In three people with inherited high cholesterol, one injection of the gene therapy lowered PCSK9 and LDL cholesterol for at least six months, indicating the edit may last a long time.
Evidence from Studies
No evidence studies found yet.
What Would Prove This
Per GRADE and EBM methodology, here is what ideal scientific evidence would look like to definitively prove or disprove this claim, ordered from strongest to weakest.
Whether YOLT-101 or similar base-editing therapies produce sustained LDL-C reductions beyond 1 year across multiple trials and whether effects plateau or decline over time.
A systematic review and meta-analysis of all published trials of YOLT-101 or similar therapies, pooling LDL-C and PCSK9 levels at 12, 24, 52, and 104 weeks to determine the trajectory of reduction and stability of effect.
Whether YOLT-101 produces sustained LDL-C reduction compared to placebo over 1 year.
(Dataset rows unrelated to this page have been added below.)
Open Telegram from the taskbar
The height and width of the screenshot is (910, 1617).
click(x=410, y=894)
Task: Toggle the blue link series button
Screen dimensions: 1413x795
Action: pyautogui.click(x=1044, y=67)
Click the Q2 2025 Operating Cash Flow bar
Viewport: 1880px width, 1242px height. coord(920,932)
A double-blind, placebo-controlled trial of 100 adults with heterozygous familial hypercholesterolemia, randomized to YOLT-101 (0.6 mg/kg) or placebo, with LDL-C and PCSK9 measured monthly for 12 months and liver biopsies at 12 months to assess editing persistence.
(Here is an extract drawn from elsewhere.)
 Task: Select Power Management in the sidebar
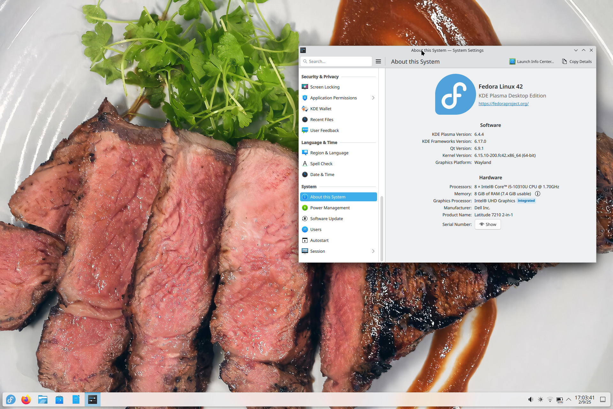coord(330,208)
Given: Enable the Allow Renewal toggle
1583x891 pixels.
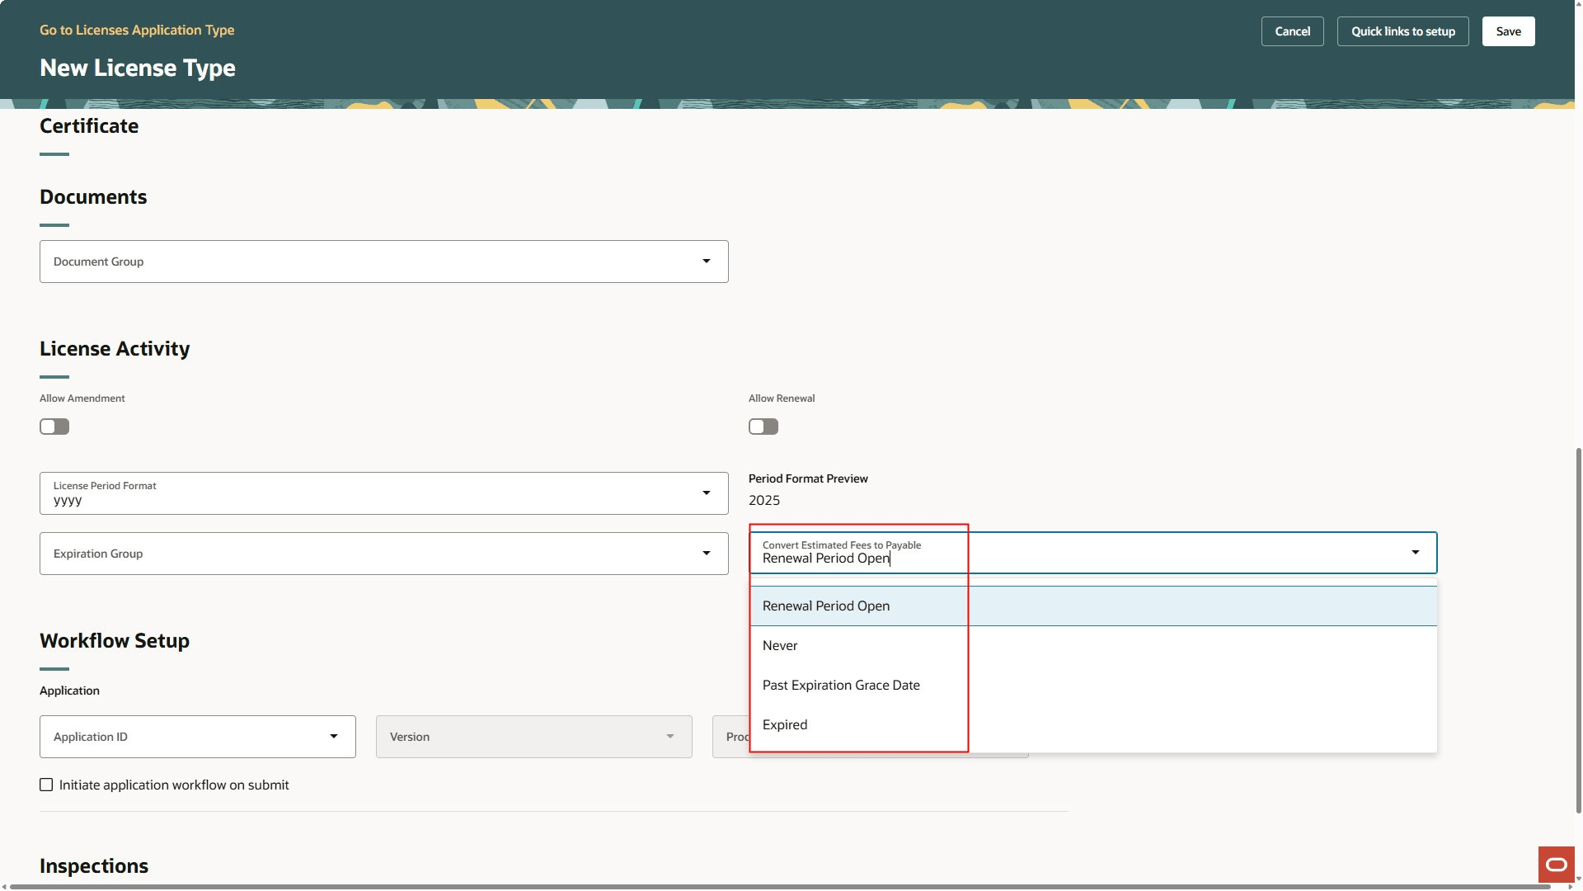Looking at the screenshot, I should pos(763,427).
Whether LDL-C levels remain reduced for 5–10 years after a single YOLT-101 infusion in real-world settings.
A prospective cohort study of 200 individuals treated with YOLT-101, with annual LDL-C, PCSK9, and liver function testing for 10 years, and periodic NGS analysis of liver tissue to quantify editing persistence.
Whether individuals with persistent LDL-C reduction after YOLT-101 have higher rates of on-target editing in liver tissue compared to those with partial response.
A case-control study comparing liver biopsy samples from 20 individuals with >50% LDL-C reduction at 24 months to 20 with <20% reduction, quantifying A-to-G editing efficiency at the PCSK9 target site via deep sequencing.
Whether individuals treated with YOLT-101 more than 6 months ago have lower average LDL-C than untreated individuals with the same condition.
A cross-sectional analysis of 300 adults with heterozygous familial hypercholesterolemia, comparing LDL-C levels between those treated with YOLT-101 (≥6 months prior) and those on standard therapy, adjusting for age, sex, and baseline LDL-C.